RECORDS SHOWN
'''

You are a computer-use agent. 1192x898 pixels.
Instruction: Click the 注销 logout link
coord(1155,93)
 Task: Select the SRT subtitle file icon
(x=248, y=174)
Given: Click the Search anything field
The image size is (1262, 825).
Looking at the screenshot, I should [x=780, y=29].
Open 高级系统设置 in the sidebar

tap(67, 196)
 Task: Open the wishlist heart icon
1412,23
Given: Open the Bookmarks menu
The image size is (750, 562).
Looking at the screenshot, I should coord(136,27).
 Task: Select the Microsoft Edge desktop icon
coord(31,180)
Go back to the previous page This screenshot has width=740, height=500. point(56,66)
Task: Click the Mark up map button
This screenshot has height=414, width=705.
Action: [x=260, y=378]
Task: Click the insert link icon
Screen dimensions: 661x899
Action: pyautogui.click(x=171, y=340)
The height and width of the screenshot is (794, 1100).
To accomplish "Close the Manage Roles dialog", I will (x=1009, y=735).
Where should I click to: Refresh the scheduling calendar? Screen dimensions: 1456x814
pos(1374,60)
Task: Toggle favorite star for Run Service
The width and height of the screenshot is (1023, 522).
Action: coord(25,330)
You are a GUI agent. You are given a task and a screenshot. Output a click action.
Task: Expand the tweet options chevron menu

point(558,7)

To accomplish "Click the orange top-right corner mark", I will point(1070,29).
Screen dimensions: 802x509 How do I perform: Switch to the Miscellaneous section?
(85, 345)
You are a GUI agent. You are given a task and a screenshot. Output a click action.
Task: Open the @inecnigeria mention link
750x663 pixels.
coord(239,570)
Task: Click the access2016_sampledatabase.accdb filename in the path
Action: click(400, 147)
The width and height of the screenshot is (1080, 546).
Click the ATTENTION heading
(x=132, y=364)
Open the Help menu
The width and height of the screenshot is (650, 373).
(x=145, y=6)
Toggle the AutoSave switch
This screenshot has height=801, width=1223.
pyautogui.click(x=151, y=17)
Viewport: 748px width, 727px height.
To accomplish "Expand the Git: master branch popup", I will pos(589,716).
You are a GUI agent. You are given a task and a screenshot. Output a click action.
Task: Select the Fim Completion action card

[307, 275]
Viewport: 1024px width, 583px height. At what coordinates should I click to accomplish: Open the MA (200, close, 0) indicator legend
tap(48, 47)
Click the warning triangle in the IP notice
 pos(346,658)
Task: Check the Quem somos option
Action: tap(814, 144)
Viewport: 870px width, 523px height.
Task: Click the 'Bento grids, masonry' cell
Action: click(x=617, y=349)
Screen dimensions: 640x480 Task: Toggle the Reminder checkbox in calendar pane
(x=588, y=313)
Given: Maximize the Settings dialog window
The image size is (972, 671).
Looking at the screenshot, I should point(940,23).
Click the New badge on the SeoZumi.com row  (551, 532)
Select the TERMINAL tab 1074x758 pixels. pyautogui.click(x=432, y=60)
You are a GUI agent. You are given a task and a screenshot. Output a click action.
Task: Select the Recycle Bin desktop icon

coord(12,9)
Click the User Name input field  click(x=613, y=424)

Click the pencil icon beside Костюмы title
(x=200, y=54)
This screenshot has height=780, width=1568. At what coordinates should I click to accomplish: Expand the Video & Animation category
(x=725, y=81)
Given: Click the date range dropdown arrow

'''

TASK PROMPT
Only the lines above that include the word "field" belong in the answer; copy each one.

OUTPUT BELOW
Given: Click the Search anything field
Click the User Name input field  click(x=613, y=424)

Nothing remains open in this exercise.